Defra's response to last year's report on air quality from the environmental audit committee (EAC) warns that the costs of complying with EU air quality targets may outweigh the potential benefits

The Ambient Air Quality Directive (2008/50/EC) requires member states to achieve set limits for particulate matter (PM10), nitrogen dioxide (NO₂) and benzene by an extended deadline of 2015.

However, Defra’s response to the EAC admits that parts of the UK will be unable to meet the target date for NO₂, arguing that the potential benefits of doing so are outweighed by the expense.

“There was never an intention for any of the [EU] deadlines to force measures that would impose disproportionate costs on society. Deadlines for attainment of limit values must reflect both the availability of measures and the affordability of implementation relative to the benefits,” said Defra.

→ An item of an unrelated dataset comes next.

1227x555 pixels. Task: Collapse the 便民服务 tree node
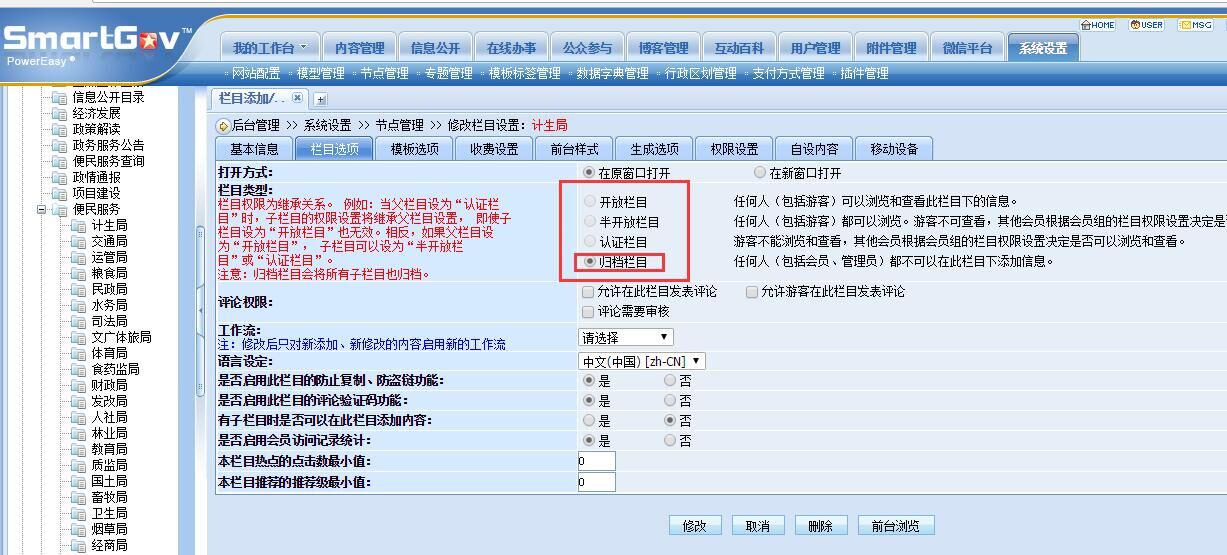(x=42, y=210)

Simon Birkett, director of Clean Air in London (CAL), commented: “It is laughable for the government to say it is too costly to comply with air quality laws. Defra’s own Air Quality Strategy [for the UK] in 2007 stated, for example, that ‘policies in the road transport sector and the electricity generating sector have been shown to be very cost beneficial, with benefits estimated to have exceeded costs by up to a factor of 24’.”

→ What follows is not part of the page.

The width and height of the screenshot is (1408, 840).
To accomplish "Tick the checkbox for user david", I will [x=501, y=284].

He said that CAL was very disappointed by Defra’s response to the EAC’s 2011 air quality report, which had accused the government of failing to get to grips with the issue, and would no longer work with the environment department.

“The long list of excuses and clear message that the government has no intention of complying with air quality deadlines makes it impossible for CAL to continue as a member of Defra’s stakeholders on air quality,” said Birkett.

In a letter to environment secretary Caroline Spelman, EAC chair Joan Walley said that she too was disappointed that Defra had disagreed with many of the committee’s recommendations.

“The response sets out very few policy changes and describes a business-as-usual approach that puts the UK on a trajectory to fail to meet EU targets by a large margin,” she commented.

Meanwhile, data from Defra on 26 air pollutants reveal that emissions of 10 of these increased between 2009 and 2010, even though all have declined substantially since 1990.

The biggest change between 2009 and 2010 was the 14% increase reported in dioxin and furan emissions. There was also a 3% rise recorded in emissions of hexachlorobenzene. Of the 10 pollutants covered by the UK Air Quality Strategy, 2010 saw a 2% increase in emissions of both sulphur dioxide and polycyclic aromatic hydrocarbons, while emissions of PM10 and ammonia were unchanged.